“Big Data” is one of those terms that gets thrown around my workplace with reckless abandon these days. So much so, that it begins to lose it’s flavor. What does Big Data really mean? Certainly, we’ve seen a lot of lip-service paid to the sheer volume of information being generated on a daily basis (the Taming The Torrent video is a couple years old, but captures the gist of this sentiment). But, is the value of Big Data really in its “big”-ness? In many ways, the value actually comes from the opposite of big-ness, it comes from its specificity. I would argue that the value comes from the fact that it’s personal, contextual, and real-time.
This time, it’s personal…
There was a time when businesses would look at their data in aggregate. They might compare this year’s sales figures to last years, make an educated guess about how buyers were feeling, and order product accordingly. Now, each of us leaves a detailed associative trail of, not only purchasing decisions, but content, preferences, affiliations… Not everyone is as plugged-in as I am, but even if you try to keep a low profile, you leave a fairly significant digital footprint.
Now, companies can look at the data created by each of us individually, and compare them in aggregate. They can make precision decisions on how to attract, engage, and retain each one of us. They can predict our needs, sometimes better than those who know us best… The value to the customer is that your consumer experience is tailored to you (as creepy as that can be) and the value to the company is that they have a much more detailed terrain map of their customer base.
Context is king, depending on a few things…
Another unique thing about the world of today’s data, is that we have become sensors in addition to actors. When we create a bit of content or take an online action, the when and where of that interaction is also captured. Using those bits of data, a good deal of other data (weather, events, proximity to others, etc.) can also be derived. It is possible to gain insight into how much effect the sun shining has on the sentiment toward the product or service you offer. Knowing this allows companies to look ahead at a wider range of variables to predict how value can be maximized.
Turning this around, companies are finding ways to create value by making this data transparent to consumers (see Nike Fuel). Allowing people visibility into the data being captured about them allows them to better use your product or service. Products are moving from artifacts to experiences and everybody wins. Consumers get more value from their purchases, and companies get a greater understanding of their customers.
Hear and now…
In the example above of companies looking at sales data, it was almost always historical. It was last quarter’s or last year’s data that was being reviewed. Not only was it disconnected from individual customers, it was disconnected from current events. Today, the data comes in instantaneously – sales data, reactions, reviews… The company without its ear to the ground is missing out on opportunities.

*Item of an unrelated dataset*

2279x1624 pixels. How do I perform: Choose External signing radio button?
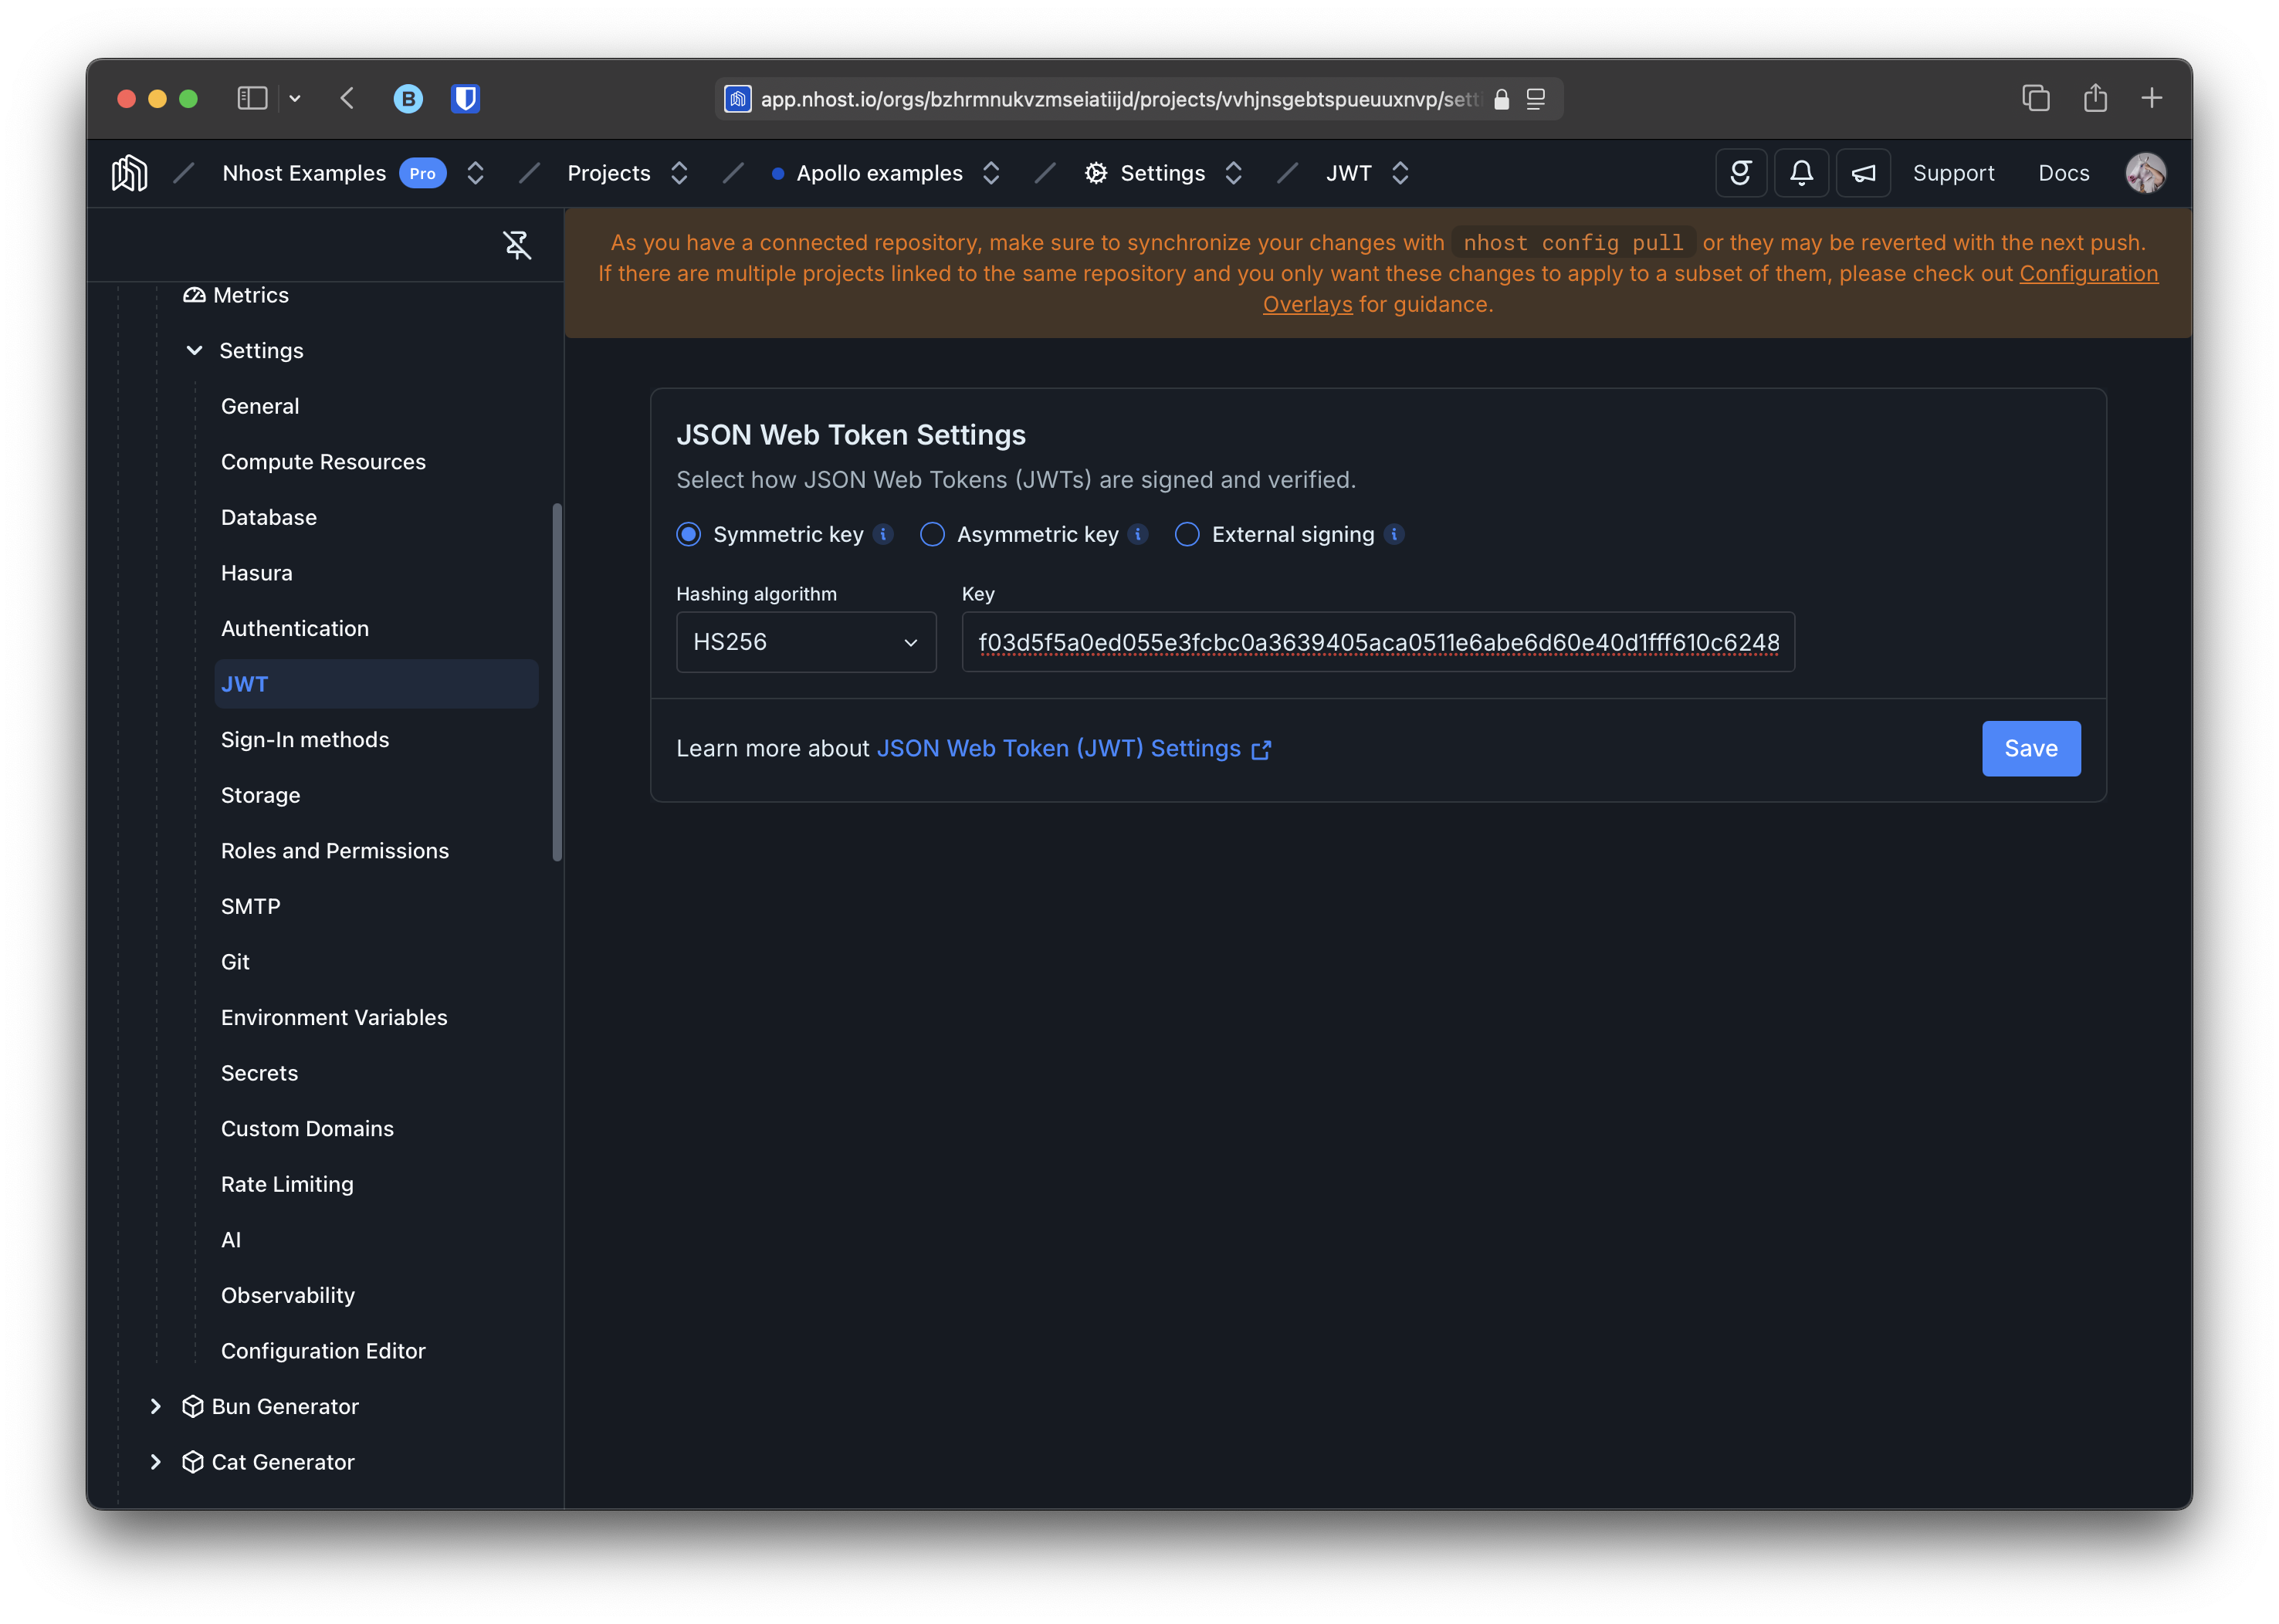pos(1187,534)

The challenge here is that there is a growing expectation for some degree of reciprocity. If the customer cares enough to make a comment in the public sphere about you or your product, it is good form to recognize their comment and, if possible, react to it. This takes time and effort, but it is worth it in the end.
So, while the challenges of dealing with the torrent of data available to us remain due to the immensity of the information, the value to be gained is from understanding the uniqueness and richness of individual data streams. The central evolution that needs to be take place is to stop thinking of “people” as an entity, and start thinking of “people” as not just individuals, but as a system. You can’t expect a one-size-fits-all solution to work anymore. You also need to realize that people are connected in ways they never have been before. The way you treat each person has a ripple effect through their network of connections. That ripple effect is becoming measurable, too.
There is no denying that there is an ocean of data to deal with. The challenge becomes managing both the big aggregate shifts and the individual fluctuations. The winners will be those who can see both the waves and the tides, and can react to both effectively.